I guess everything seems a little surreal tonight. Some of it is guilt, Gumpy wanted me to help take care of Ema and the best I could do the past two years is stay away from the farm. I was tired, Mom and I practically lived here weekends the last few years of Gumpy’s life. My life got in the way, with my new wife, grad school and a business that I didn’t see myself starting. I’ve always looked up to Ema and the times in life that I have fallen down, she’s always been the one I’ve hated disappointing most. And I really do feel like I've let both of my grandparents down.
Some of it is a growing realization that I am an adult now and that I’m probably at the end of the line of family that truly loves the farm. My earliest memories of the farm are chasing Shep, Gumpy’s Australian Shepard, around the outside of the house. The farm has always been a place of peace and comfort for me, even in my darkest hour. And I hope to always be able to call it home.
And frankly, some of it is because I still miss Gumpy terribly. There have been so many things I wish I could share with him, good and bad. I could always count on him to tell me he was happy to hear from me or that he was proud of me. While I do mimic some of his behavior when I’m here, like patting my arms at the dinner table or clapping three times when it’s time to leave, I will always be uncomfortable sitting at his place at the dinner table.
While I am a bit melancholy tonight, I am also reminded just how fortunate I am to still have Ema in my life. She’s healthy, active and more mentally sharp than most people I know. Most importantly for my sanity, I can still call and hear her voice at the other end of the phone when I’ve hit a rough patch or need a reality check.
The past two years have ushered in a completely different aspect of our relationship. Ema’s taken to tell me more stories about her childhood and her parents. Her parents were a bit older when she was born than Gladys and I are now, so Ema’s stories have given me a good measure of confidence that Gladys and I can raise a happy, healthy child.

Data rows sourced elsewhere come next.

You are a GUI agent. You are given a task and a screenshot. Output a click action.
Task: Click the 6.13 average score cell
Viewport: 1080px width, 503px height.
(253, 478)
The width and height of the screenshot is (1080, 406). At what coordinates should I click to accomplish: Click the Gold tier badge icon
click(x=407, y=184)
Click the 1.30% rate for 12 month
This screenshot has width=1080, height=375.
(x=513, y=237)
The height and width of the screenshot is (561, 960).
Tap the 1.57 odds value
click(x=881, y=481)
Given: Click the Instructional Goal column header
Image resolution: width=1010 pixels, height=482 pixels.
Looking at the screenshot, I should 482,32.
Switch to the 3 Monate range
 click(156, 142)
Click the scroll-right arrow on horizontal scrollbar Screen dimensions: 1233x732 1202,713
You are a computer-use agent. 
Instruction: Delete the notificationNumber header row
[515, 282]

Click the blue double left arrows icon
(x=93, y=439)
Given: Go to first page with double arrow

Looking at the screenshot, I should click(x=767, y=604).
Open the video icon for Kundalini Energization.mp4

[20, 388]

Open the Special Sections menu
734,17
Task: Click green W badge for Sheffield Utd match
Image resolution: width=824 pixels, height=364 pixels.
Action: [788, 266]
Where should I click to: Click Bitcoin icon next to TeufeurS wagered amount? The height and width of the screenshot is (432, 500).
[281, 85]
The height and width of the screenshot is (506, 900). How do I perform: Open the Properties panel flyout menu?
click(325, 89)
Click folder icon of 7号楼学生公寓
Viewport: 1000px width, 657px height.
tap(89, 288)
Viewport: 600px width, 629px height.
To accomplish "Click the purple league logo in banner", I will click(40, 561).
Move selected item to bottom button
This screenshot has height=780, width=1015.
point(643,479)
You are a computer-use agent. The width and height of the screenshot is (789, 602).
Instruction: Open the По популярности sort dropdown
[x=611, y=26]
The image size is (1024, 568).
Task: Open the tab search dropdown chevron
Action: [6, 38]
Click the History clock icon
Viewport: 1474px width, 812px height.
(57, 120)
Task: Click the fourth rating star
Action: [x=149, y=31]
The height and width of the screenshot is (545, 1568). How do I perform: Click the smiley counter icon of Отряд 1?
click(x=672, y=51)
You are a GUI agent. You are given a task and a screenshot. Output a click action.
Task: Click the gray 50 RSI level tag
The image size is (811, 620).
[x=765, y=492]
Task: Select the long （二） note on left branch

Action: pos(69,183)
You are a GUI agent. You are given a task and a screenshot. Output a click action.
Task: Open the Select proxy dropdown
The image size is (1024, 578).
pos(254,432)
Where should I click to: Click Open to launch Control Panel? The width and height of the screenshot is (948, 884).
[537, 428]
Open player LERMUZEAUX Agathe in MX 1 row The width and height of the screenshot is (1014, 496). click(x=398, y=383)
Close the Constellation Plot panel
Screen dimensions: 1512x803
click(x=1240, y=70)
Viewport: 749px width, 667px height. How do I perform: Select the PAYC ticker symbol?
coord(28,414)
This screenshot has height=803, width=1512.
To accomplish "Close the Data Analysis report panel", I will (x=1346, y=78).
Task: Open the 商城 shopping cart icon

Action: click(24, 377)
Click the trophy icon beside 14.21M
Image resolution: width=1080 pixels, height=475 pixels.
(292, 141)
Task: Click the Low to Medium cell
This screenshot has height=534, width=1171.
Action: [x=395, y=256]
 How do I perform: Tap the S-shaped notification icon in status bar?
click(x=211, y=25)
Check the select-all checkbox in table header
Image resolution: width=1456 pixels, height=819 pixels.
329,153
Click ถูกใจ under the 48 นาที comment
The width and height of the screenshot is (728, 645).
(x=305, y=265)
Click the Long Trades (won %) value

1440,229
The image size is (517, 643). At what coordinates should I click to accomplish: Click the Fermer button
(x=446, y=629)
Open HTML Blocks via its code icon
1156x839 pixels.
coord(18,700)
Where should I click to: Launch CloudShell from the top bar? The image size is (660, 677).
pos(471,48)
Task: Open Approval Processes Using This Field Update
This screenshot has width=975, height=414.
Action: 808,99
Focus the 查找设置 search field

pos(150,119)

Ema doesn’t stop in mid-sentence to apologize for blathering on anymore (her words, not mine). She always felt she needed to when she was telling me family stories, which she never did. Maybe she’s more comfortable telling me the stories now or maybe she wants to make sure they are heard before she loses the ability to tell them anymore. Regardless of reason, I’m glad Ema is sharing her stories.
That’s only one aspect of our changed relationship. Ema has always felt she needed to be the disciplinarian, and I suppose she was right on some level. After 37 years of this, I’m use to her expectations of me and her questions when I am not meeting those expectations. The change has been when I’ve needed to cry, she lets me cry on her shoulder without question. It was never her role before, but she does it with ease and grace. It’s a side I didn’t expect and a side of my grandmother I am truly grateful for.
Admittedly, I am really attached to the farm but none of it matters as much as the memories my grandparents helped create for me there. I am among the fortunate in life for having so many years to enjoy Ema and Gumpy. My tears tonight are a mix of sadness, guilt and gratefulness. The tears of gratefulness are winning.
Tuesday, May 17, 2011
Monday, May 2, 2011
|Saturday's visit with the old boy|
A colleague forwarded a great blog post to me yesterday, I read Cranking on my phone in the garage because there was something in Jer's message that compelled me to read the post immediately. I couldn't help but relate to much of Merlin Mann's story. Sure, I wasn't a kid when Gumpy died, but I can relate to the feeling of drifting away from the things that I truly find important in life. While I am fortunate to be writing about the city I love and pursuing a degree that fascinates me, I still need reminders to be take a few minutes out to appreciate my family. Gladys was a little surprised when I walked upstairs and hugged her. I always give her a peck on the cheek and a hug when I get home, but today I needed that hug to last just a little longer.
Saturday it dawned on me that Gumpy truly was the glue that held our little family together. Instinctively I guess I knew that but the events of a normally happy mini-reunion at the Syrup Festival really made me take notice. None of us would have dreamed of behaving the way we did if he were still alive. We all let our pettiness and bitterness of arguments new and old taint the day.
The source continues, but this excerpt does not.